:: Screenshot grounding data ::
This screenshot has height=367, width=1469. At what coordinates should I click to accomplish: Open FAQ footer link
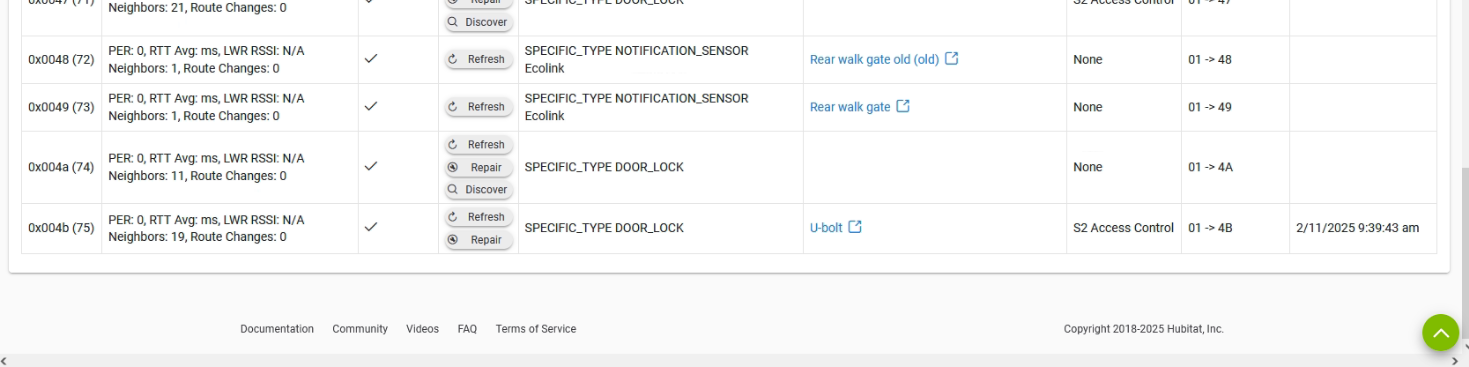[467, 329]
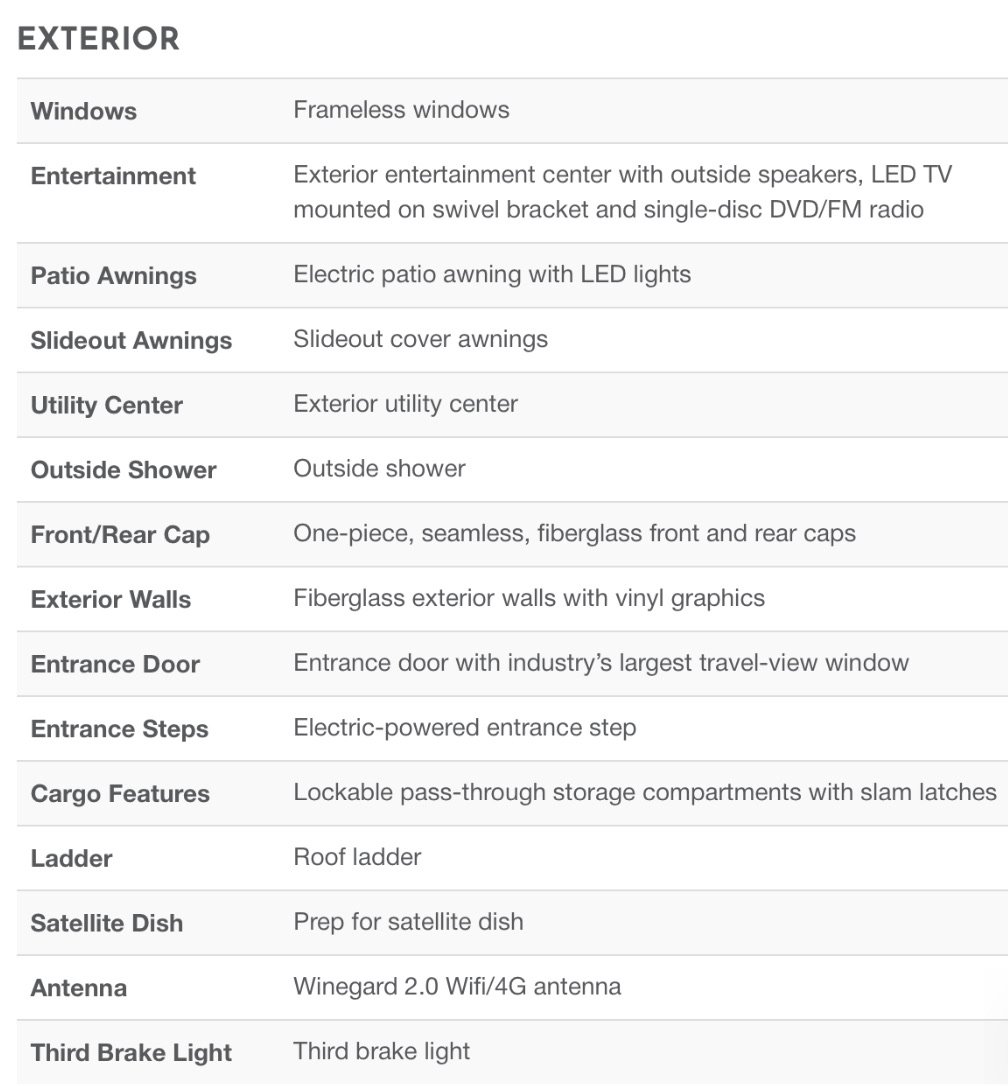Select the Windows row label
Screen dimensions: 1008x1086
click(84, 111)
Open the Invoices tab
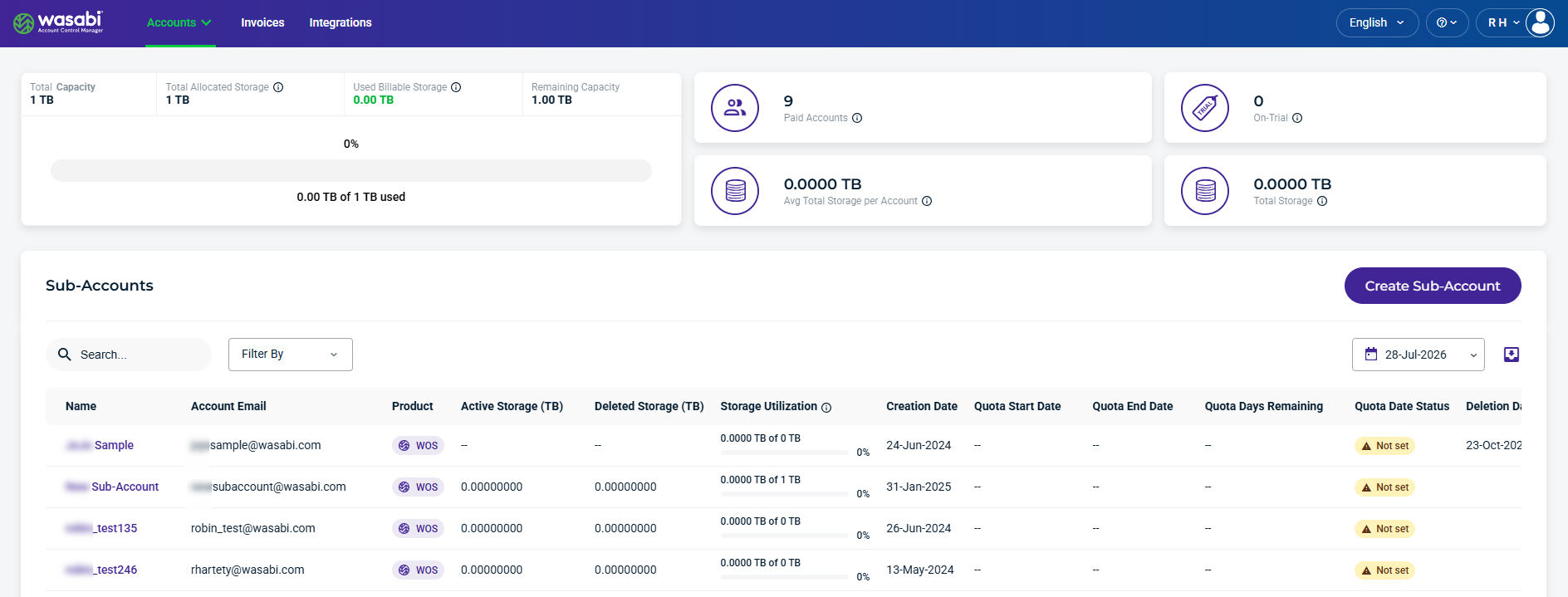Viewport: 1568px width, 597px height. [x=262, y=22]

:: Problem to solve ::
The data must be repeated exactly. Any pictures in it are to be left out.

:: Written reply ::
This screenshot has height=367, width=1469. At what coordinates should I click to accomplish: Open FAQ footer link
[467, 329]
Select the Windows row label
Screen dimensions: 1008x1086
click(84, 111)
Open the Invoices tab
Viewport: 1568px width, 597px height. [x=262, y=22]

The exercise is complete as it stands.